O futebol, assim como a maioria das empresas, tem uma estrutura de gestão completamente centralizadora e cujas tomadas de decisão são feitas por um núcleo muito pequeno de gente, geralmente de confiança de quem está “no comando”.

Esse cenário é tão enraizado na cultura brasileira que é só acompanhar um pouco o noticiário de economia e negócios para perceber como o tema de “governança corporativa” é recorrente. As empresas procuram profissionalizar a gestão, trazem isso no discurso mas, na prática, a teoria é outra.

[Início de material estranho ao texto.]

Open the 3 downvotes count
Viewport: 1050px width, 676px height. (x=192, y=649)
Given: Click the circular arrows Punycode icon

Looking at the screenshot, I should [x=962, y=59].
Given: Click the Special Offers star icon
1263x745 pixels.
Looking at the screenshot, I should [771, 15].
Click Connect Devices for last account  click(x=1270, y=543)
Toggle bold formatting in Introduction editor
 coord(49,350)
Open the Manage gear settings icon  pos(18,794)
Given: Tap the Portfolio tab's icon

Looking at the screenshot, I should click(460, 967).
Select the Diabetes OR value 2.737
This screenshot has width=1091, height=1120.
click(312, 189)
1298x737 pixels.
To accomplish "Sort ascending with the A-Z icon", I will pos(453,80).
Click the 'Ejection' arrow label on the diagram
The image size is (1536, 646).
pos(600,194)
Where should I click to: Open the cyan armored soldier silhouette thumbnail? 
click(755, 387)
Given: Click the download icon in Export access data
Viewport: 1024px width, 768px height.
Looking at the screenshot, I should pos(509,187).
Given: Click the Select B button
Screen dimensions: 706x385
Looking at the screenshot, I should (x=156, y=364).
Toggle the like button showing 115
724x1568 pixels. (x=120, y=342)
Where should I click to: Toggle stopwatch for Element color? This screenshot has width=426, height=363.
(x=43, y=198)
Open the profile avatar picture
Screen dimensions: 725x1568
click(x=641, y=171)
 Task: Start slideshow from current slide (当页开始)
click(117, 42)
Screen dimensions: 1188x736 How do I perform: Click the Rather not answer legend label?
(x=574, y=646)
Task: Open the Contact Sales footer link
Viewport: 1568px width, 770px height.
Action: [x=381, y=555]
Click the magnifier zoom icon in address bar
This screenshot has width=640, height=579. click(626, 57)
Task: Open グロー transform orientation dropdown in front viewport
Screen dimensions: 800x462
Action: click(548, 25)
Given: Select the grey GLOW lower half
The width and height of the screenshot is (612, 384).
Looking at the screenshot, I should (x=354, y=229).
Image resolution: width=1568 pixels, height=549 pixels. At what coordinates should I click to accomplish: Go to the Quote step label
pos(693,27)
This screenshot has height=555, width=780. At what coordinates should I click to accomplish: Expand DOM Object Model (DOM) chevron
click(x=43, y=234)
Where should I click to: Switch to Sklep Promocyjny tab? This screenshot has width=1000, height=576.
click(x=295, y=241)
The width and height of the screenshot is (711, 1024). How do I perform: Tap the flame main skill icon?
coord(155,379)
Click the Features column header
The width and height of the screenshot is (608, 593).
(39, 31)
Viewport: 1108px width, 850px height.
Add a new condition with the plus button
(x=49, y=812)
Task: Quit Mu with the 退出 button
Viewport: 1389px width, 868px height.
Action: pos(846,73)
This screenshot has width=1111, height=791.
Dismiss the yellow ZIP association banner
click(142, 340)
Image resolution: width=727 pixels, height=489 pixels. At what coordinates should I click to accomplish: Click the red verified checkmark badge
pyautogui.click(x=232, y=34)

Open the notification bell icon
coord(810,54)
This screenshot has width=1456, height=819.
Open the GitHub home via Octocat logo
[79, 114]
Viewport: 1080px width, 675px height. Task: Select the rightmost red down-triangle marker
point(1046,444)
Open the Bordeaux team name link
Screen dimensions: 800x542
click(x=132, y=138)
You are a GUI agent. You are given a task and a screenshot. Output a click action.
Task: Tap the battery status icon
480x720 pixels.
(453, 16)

São poucas as corporações com faturamento similar ao dos clubes de futebol que possuem, em sua gestão, um corpo técnico altamente profissionalizado e não tenha ainda as principais decisões sendo tomadas com base no “feeling” do dono ou da família controladora da empresa.

Se já é difícil ver algo assim no mundo dos negócios, o que dizer de um ambiente ditado pela paixão e pela política?

A gestão no esporte tem quase todas as nuances da gestão pública. A sustentação do modelo não está no negócio, mas na política. Um presidente não é eleito e reeleito apenas pelos bons resultados apresentados. Sendo assim, colocar a figura de um CEO no esporte e esperar que, como mágica, tudo se torne profissional é tão difícil quanto imaginar que a solução para os problemas em qualquer governo seria colocar um executivo de mercado abaixo do presidente, governador ou prefeito e, com um excelente trabalho de gestão, tudo estaria resolvido.

No esporte, o maior erro que os dirigentes cometem, ajudados pela falta de conhecimento da mídia, é acreditar que, ao se colocar um CEO, os problemas de gestão serão rapidamente solucionados e, de uma hora para outra, o clube passará a obter desempenho esportivo e resultado financeiro.

Para que se profissionalize a gestão no esporte, não basta apenas ter um CEO. Se nenhum dos departamentos que são responsáveis pela existência do clube estiverem com profissionais que possam se dedicar integralmente ao negócio, o CEO será apenas um para-raio para a crise que vai acontecer invariavelmente numa entidade sem estar bem estruturada.

Essa é a mesma realidade encontrada pelos executivos em empresas de médio porte que decidem profissionalizar a gestão, mas ainda têm uma estrutura completamente centralizada no fundador da companhia, ou na família dele. Muitas vezes, o CEO não resiste à cultura familiar da empresa, que não abre mão da tomada de decisão centralizada e, mais ainda, não respeita toda a tecnicidade que o executivo possui.

No cenário do esporte, essa realidade é ainda mais crítica. O CEO precisaria, antes de tudo, ser político. Uma pessoa que teria de entender que a manutenção dela no cargo necessita de costura com quem é o dirigente “estatutário”, aquele que não recebe salário mas está todo santo dia no clube, influenciando as tomadas de decisão, mesmo sem ter qualquer comprometimento com a gestão.

É preciso, urgentemente, acabar com o mito de que um CEO é, obrigatoriamente, sinônimo de gestão profissional dentro de uma instituição esportiva. O cargo está longe de representar isso no ambiente corporativo, o que dirá então dentro do esporte, onde toda a estrutura de poder está atrelada à política, e não ao negócio.

O futebol não tem espaço para um CEO. Não da maneira como é hoje concebida a imagem dele.